-- start of INFORMATION SHOWN --

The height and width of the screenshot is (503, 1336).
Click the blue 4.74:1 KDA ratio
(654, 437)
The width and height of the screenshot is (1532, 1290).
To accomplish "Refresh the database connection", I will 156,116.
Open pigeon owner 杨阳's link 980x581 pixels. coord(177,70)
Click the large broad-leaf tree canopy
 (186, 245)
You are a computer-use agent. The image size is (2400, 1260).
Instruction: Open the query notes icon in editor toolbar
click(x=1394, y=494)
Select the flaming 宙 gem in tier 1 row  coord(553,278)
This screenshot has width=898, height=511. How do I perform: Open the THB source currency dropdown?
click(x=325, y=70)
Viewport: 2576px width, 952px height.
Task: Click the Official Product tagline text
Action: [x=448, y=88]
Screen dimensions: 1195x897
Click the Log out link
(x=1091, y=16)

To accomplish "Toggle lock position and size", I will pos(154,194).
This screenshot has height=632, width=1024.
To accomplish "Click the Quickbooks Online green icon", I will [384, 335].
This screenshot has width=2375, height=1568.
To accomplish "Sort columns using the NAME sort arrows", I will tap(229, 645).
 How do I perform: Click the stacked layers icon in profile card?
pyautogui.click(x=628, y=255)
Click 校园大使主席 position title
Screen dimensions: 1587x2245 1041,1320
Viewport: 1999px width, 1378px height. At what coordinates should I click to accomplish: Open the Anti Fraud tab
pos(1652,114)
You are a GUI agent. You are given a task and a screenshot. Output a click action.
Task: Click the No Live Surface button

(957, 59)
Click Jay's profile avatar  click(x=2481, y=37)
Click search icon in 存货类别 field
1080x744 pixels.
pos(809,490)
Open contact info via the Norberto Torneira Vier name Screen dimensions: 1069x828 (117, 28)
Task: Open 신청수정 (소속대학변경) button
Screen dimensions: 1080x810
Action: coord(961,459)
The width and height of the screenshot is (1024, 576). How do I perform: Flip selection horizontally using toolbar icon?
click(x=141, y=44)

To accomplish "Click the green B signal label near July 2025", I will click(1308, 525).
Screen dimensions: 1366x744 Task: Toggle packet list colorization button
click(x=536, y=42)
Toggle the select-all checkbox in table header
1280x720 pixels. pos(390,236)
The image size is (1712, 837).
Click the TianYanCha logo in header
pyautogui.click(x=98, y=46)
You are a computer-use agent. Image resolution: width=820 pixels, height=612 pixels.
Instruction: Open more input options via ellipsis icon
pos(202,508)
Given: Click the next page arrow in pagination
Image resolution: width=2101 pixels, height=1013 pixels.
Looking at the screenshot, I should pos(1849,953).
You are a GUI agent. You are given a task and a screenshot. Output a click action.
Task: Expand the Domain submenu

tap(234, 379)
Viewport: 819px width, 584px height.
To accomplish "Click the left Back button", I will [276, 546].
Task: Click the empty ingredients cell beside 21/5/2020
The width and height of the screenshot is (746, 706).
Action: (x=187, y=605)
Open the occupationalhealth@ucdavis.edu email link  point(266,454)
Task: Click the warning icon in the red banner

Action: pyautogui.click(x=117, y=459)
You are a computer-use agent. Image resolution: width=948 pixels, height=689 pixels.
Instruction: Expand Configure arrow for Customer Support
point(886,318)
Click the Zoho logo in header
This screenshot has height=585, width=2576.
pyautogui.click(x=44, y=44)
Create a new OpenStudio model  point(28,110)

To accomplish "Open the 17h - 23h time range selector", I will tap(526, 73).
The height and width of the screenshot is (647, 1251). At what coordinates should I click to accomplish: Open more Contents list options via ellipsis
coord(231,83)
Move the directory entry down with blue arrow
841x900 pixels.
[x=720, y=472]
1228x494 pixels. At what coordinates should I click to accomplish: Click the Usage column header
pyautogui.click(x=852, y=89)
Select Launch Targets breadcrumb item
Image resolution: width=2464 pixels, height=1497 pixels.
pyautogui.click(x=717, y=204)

-- end of INFORMATION SHOWN --

→ DIRECTIVE
Count the lines in the entries above that contain the string "coordinates", treating uppercase and lowercase letters as distinct. Reply with the number alone.

→ THE OUTPUT
3